Die Partykolumne - Ausmistpsychologie

Ich falalallalafühl mich 15 Kilo leichter. Ein wunderbarer Zustand, der hoffentlich noch ein bisschen anhält. „Ja genau, jetzt, wo das mit der Adventsfresserei kommt, haha!“? Ja nö, kein Problem, die kann ruhig kommen, ich bin losgelöst von Raum und Gans. Mein Aggregatszustand hat andere Ursachen als pulvrig-weltliche. Nämlich: Ich habe ausgemistet. Eine Tätigkeit, die ich nicht als zwingend nötig, aber längst überfällig bezeichnet haben würdete. Auslösendes Moment hierfür war ein Projekt, im Zuge dessen ich angewiesen war, mein Wohnzimmer zu fotografieren, auf dass ein Wohnpsychologe in diesem lese wie im Kaffeesatz und Schlüsse auf meine Person ziehe. Das Ergebnis der Unternehmung war gleichsam positiv wie frappierend. Einerseits konnte ich der horoskopesquen Analyse meiner selbst wohlwollend zustimmen („Einen höheren Bildungsabschluss mit ausgeprägtem Anspruch besitzt sie selbst und erwartet das aber auch vom Gegenüber“). Andererseits erschrak ich, als ich des Gesamtprojektergebnisses ansichtig wurde. 

Nicht nur ich nämlich war da vertreten mit Fotos und Gedöns, sondern noch zwei andere Menschen. Ich sah picobello-aufgeräumte Wohnungen in Symmetrie und Crème, hier und da aufgelockert durch ein Deko-Element, das der Einrichtungs-Oger Tine Wittler nicht schöner hätt drapieren können. Ready for „Schöner Wohnen“. Scrollte man sich also durch die Fotos und dann so BÄM: die Wasmeierein inmitten eines kreischendbunten Sammelsuriums, wimmelbildgleich, nur dass kein Walter drin versteckt war. Jetzt muss ich schon sagen, dass ich mich freilich absichtlich ins denkbar schlimmste Eck gestellt hatte. Jetzt muss ich aber auch sagen, dass mir nicht ganz klar war, WIE schlimm’s da drinnen wirklich ist. Ich bin es gewohnt, dass Menschen, die meine Wohnung erstmals betreten („Die Wohnung ist ihr Nest, ihr Rückzugsbereich und wird jedenfalls in diesem Teil nicht jedem geöffnet.“), große Augen machen. Niemals, höre ich da, hätte man gedacht, dass es bei mir derart bunt zugeht. Um genau zu sein: derart pink. 

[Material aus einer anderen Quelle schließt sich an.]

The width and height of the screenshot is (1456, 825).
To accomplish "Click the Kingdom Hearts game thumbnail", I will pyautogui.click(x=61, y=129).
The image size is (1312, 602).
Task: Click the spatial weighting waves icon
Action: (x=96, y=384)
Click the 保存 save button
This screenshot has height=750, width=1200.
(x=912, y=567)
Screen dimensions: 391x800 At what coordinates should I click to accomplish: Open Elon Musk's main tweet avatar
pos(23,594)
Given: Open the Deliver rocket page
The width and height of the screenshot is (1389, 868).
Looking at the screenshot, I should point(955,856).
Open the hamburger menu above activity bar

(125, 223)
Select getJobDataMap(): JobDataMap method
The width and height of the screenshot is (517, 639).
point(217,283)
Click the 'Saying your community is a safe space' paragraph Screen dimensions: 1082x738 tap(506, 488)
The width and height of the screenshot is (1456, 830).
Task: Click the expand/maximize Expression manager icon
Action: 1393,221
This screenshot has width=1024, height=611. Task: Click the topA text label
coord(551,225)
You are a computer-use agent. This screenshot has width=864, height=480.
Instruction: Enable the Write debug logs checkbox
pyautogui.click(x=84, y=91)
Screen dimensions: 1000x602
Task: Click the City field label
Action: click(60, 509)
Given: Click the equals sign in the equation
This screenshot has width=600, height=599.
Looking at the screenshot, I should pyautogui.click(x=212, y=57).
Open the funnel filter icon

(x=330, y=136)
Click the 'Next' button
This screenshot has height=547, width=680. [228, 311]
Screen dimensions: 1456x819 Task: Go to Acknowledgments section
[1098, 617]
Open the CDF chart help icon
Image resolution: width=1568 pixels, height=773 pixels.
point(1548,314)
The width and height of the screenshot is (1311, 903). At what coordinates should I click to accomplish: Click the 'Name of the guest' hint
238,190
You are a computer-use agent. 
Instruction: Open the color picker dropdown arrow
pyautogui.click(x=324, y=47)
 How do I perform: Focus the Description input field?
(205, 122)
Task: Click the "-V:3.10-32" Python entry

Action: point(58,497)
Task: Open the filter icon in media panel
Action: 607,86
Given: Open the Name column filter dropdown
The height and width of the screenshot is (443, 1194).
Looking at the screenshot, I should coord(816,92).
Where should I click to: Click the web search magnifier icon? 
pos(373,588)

Da muss ich sagen: ich auch nicht. Erklären kann ich mir das nur so: In irgendeinem jugendlichen Leichtsinnsanfall scheine ich vor zig Jahren eine späte Tendenz zu jener mädchenhaften Farbe zu erkennen gegeben haben, die mir aus pädagogischen Gründen im entsprechenden Alter zugunsten Latzhosen und Holzspielzeug verwehrt war. Dann fing eins an, mir ein solchfarbiges Trum anzuschleppen, späte Aufarbeitung des frühkindlichen Traumas. Womit ein perpetuummobilöser Prozess in Gang gesetzt wurde: Für alle schien es plötzlich irre praktisch, rosa Kittys zu jedweder Gelegenheit zu schenken, und schon hatte ich die Barbiewelt. Und weil ich mich prinzipiell über alles freue und überall eine Erinnerung dranhängt, wuchs die Sammlung. Beträchtlich. Damit ist jetzt Schluss. Kistenweise Pinkgedöns hab ich entfernt – zugegebenermaßen in den Keller statt den Müll. Aber man weiß ja nie was noch so kommt. 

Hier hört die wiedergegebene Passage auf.